Casalotti stated that you don’t have to start from the same place as 2 1/2 years ago. There’s a higher mountain to climb. “But, places that have been able to build some of their systems can adapt these to allow for greater real-time understanding and response to public health problems.”
Fulton County Board of Health in Atlanta has offered free at-home testing for sexually transmitted disease to residents. The state had historically the highest rates of STDs reported in the country.
Joshua O’Neal (the county’s director for the sexual health programs), stated that the program “has the power to demonstrate scalable effects of equitable accessibility to historically underserved community,” in a press release.
These changes transcend government. Researchers at the University of Texas are creating a state-wide program to collect data about fatal and non-fatal opioid overdoses. The project’s participants are disappointed that the national effort to monitor COVID epidemics hasn’t been extended to the overdose epidemic.
Commissioner of the Chicago Department of Public Health Dr. Allison Arwady said that her team is expanding COVID data-driven approaches to track and report on neighborhood-level opioid drug overdoses. The pandemic has brought together city agencies and non-profits who have been working together to examine the data to help shape their response.
Arwady stated that the city will use the pandemic-driven increase in money and attention to fund programs that can endure beyond the COVID emergency.
“Everyday, we have these discussions about, How big do we go?'” Arwady asked, “How far can we go?” It’s a great moment. We have shown what COVID can do, and we have shown what we could do with additional funding.
To counter gun violence, the city also opened a new safety centre. It was modeled after its COVID response base. For the first time, employees from all departments of the city are working together to address safety concerns. They track data and connect people in high-risk areas with services.
Separately, the neighborhood-based organizations that were originally created to manage COVID contact trace and education are now shifting their focus to food security, violence prevention and diabetes education. Arwady stated that she plans to continue grassroots public-health efforts in areas where there are long-standing health disparities using a mix of grants to retain 150 people originally hired by pandemic relief dollars.

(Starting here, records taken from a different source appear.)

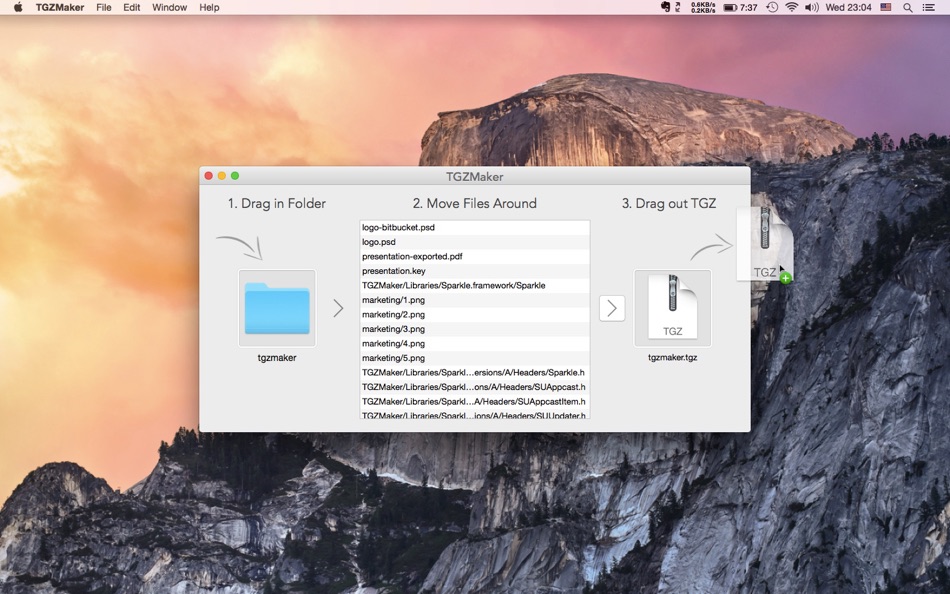Open the Window menu
Screen dimensions: 950x594
pyautogui.click(x=169, y=7)
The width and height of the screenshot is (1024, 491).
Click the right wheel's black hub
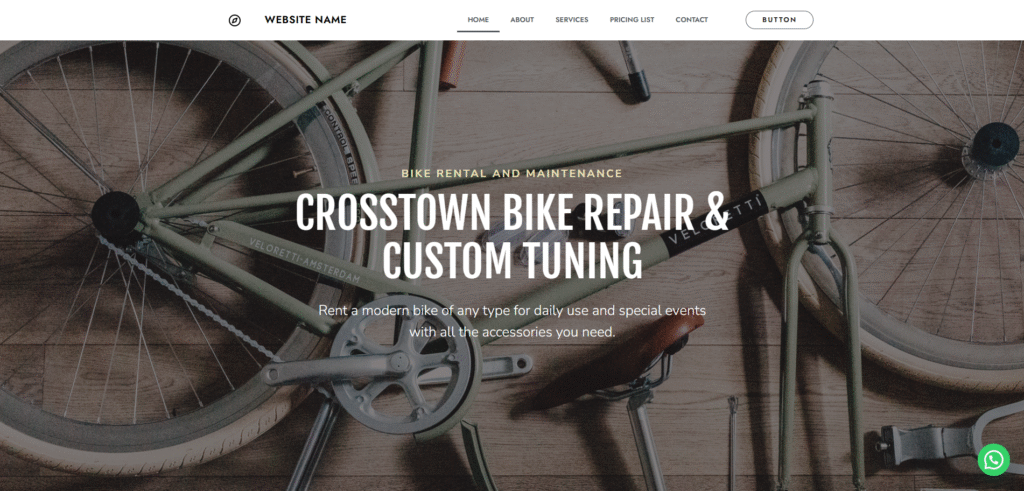click(x=995, y=144)
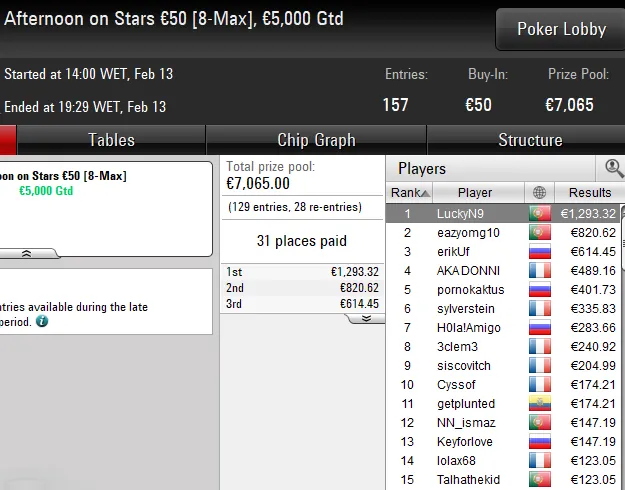Image resolution: width=625 pixels, height=490 pixels.
Task: Select the pornokaktus player row
Action: pos(503,289)
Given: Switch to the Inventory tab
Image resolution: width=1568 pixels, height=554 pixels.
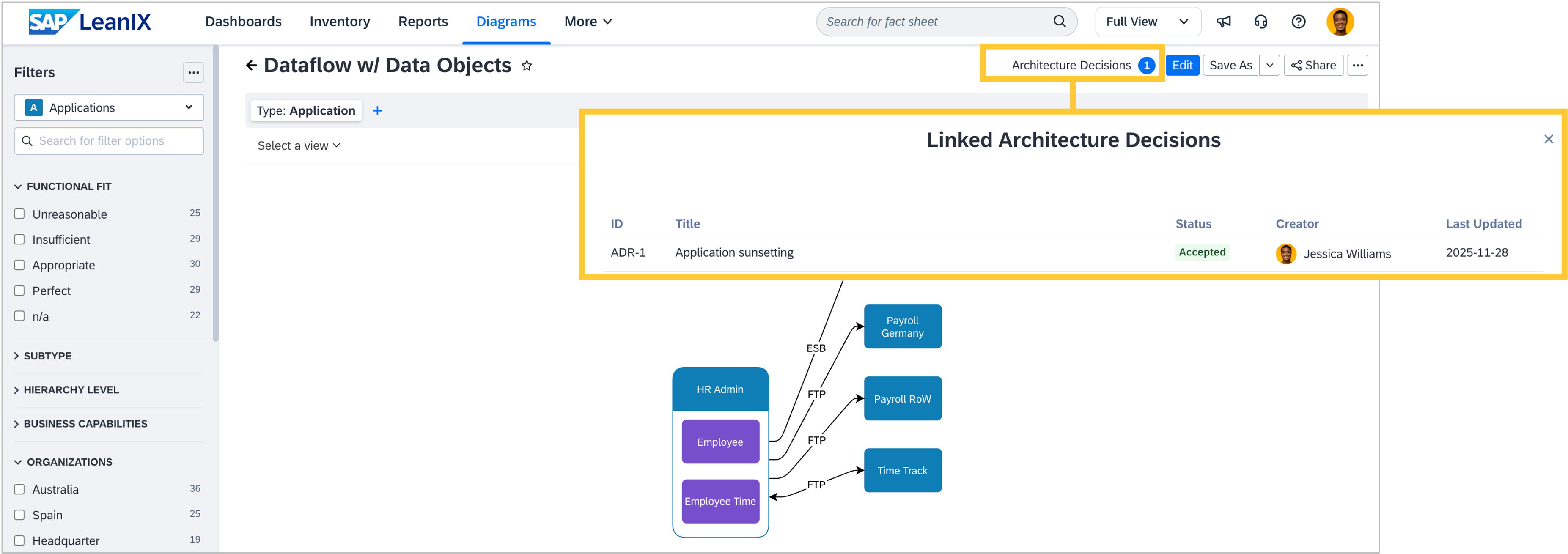Looking at the screenshot, I should 340,22.
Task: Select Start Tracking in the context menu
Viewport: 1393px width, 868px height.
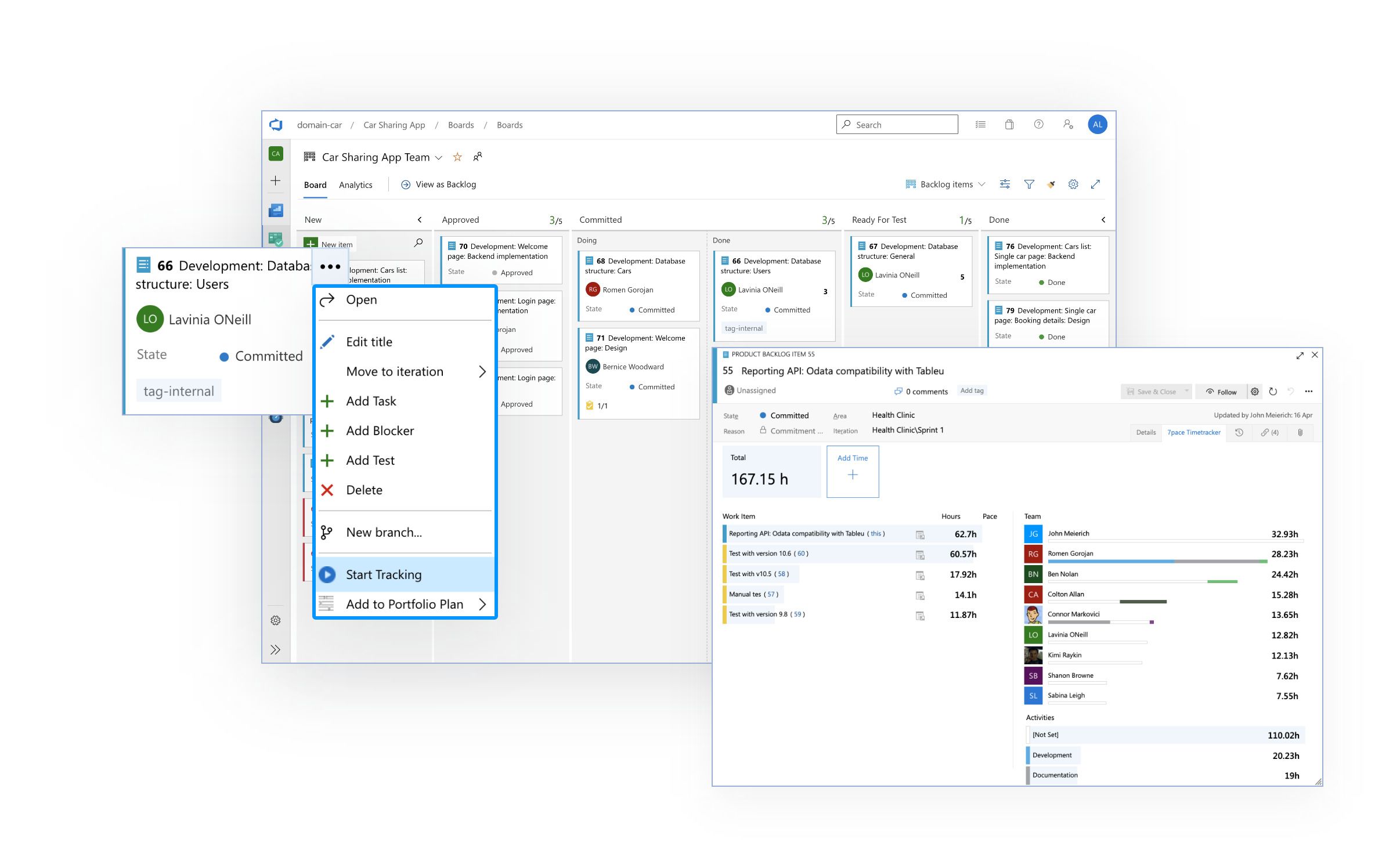Action: point(384,574)
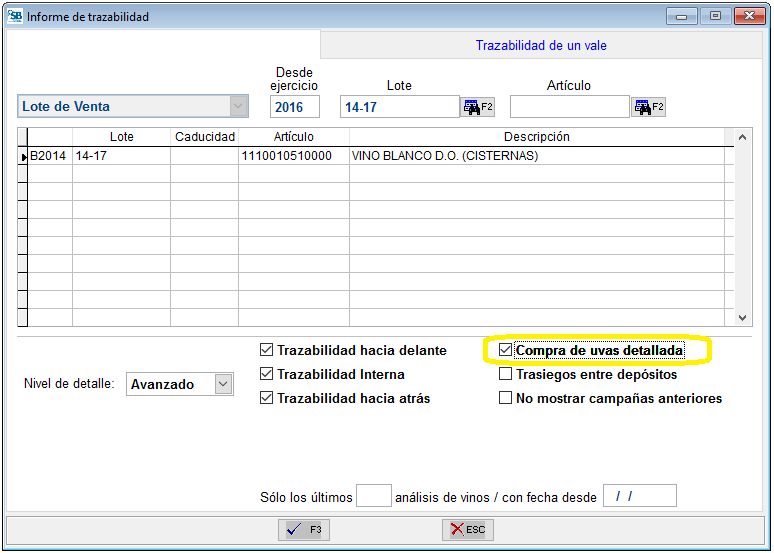Click the Lote input field
The width and height of the screenshot is (774, 553).
point(399,107)
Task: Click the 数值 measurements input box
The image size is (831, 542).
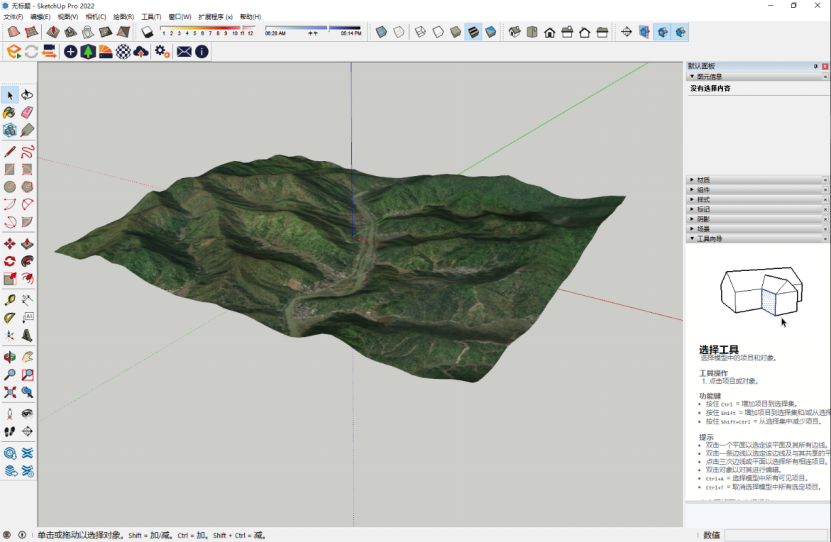Action: pyautogui.click(x=776, y=535)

Arwady stated, “The message that I have been really telling my team was, ‘This our chance to do things we have long desired to do.'” “We made some of it up, and I just, oh my god, am gonna kick and scream until that all gets dismantled.”
Desnick, back in Montana, stated that not all change is dependent on funding.
The Park County health department used a database of contacts it had compiled during the pandemic in June to update schools, churches and businesses about the damage caused by flooding in Yellowstone National Park.
Desnick regularly posts public health video updates. He started with COVID case count and expanded to include flood levels and federal cleanup assistance.
Piccolo, the county’s chief health officer, spent approximately an hour visiting Livingston’s core hotels to provide opioid overdose response training. Three hotel managers accepted the offer. Two asked Piccolo to return later. One scheduled an all-staff training later in that week. Piccolo plans on expanding the program to music venues and restaurants.
This adaptation is not dependent on the continual flow of COVID assistance. The Narcan boxes were provided by the state. She said that it was not about the time taken to do this.